=== EXCERPTED TEXT ===
— begin —
CVE-2026-11003: Chrome WebRTC Use-After-Free Remote Code Execution – CVSS 8.8
Google Chrome versions before 149.0.7827.53 contain a use-after-free vulnerability in its WebRTC component that could allow an attacker to run arbitrary code within Chrome's sandbox by tricking a user into visiting a malicious web page. While the underlying flaw is rated Medium severity by Chromium, the CVSS score reflects the practical impact: network delivery with minimal user friction and full compromise of confidentiality, integrity, and availability within the sandboxed process.
Source data · NVD / CISA · public domain
- CVSS
- 3.1 · 8.8 HIGH · CVSS:3.1/AV:N/AC:L/PR:N/UI:R/S:U/C:H/I:H/A:H
- Weaknesses (CWE)
- CWE-416
- Affected products
- 4 configuration(s)
- Published / Modified
- 2026-06-04 / 2026-06-17
NVD description (verbatim)
Use after free in WebRTC in Google Chrome prior to 149.0.7827.53 allowed a remote attacker to execute arbitrary code inside a sandbox via a crafted HTML page. (Chromium security severity: Medium)
2 reference(s) · View on NVD →
SEC.co analysis · AI-assisted, reviewed against source
Technical summary
CVE-2026-11003 is a use-after-free (CWE-416) in Chrome's WebRTC implementation. The vulnerability occurs when the browser fails to properly manage memory references during WebRTC session teardown or state transitions. An attacker can craft a specially designed HTML page that triggers premature deallocation of a WebRTC object while still holding active pointers to it. Subsequent operations on those stale pointers lead to out-of-bounds memory access, enabling code execution within the Chrome sandbox. The attack requires no authentication or special privileges, only user interaction (clicking a link or visiting a page).
Business impact
Organizations where users rely on Chrome for web-based collaboration, video conferencing, or communication—particularly those using WebRTC-enabled platforms—face elevated risk. Successful exploitation could allow an attacker to steal session tokens, exfiltrate clipboard data, or escalate to system-level compromise if combined with a secondary sandbox escape. While sandbox containment limits direct OS impact, it does not prevent theft of sensitive in-browser data or credential harvesting. Companies with strict data handling requirements should treat this as a prompt patching priority.
— end —
=== TO BE DONE ===
Retype the part of the vulnerability write-up starting with "Source data ·" and going on through "NVD description (verbatim)". Rely only on the vulnerability write-up for everything here.

=== DATA PROVIDED ===
— begin —
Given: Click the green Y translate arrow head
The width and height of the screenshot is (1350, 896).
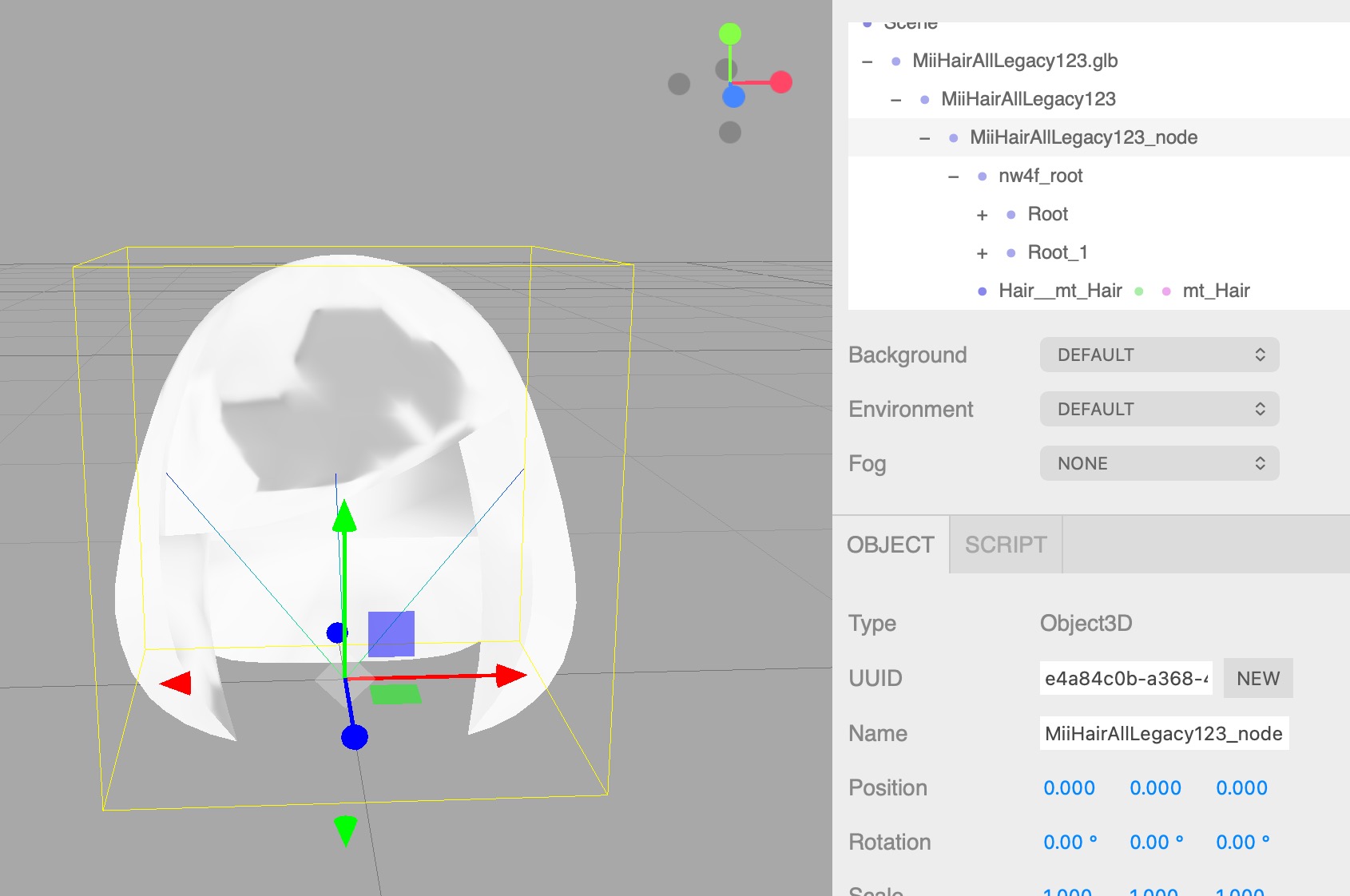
— end —
=== RESPONSE TO THE EXERCISE ===
Source data · NVD / CISA · public domain
- CVSS
- 3.1 · 8.8 HIGH · CVSS:3.1/AV:N/AC:L/PR:N/UI:R/S:U/C:H/I:H/A:H
- Weaknesses (CWE)
- CWE-416
- Affected products
- 4 configuration(s)
- Published / Modified
- 2026-06-04 / 2026-06-17
NVD description (verbatim)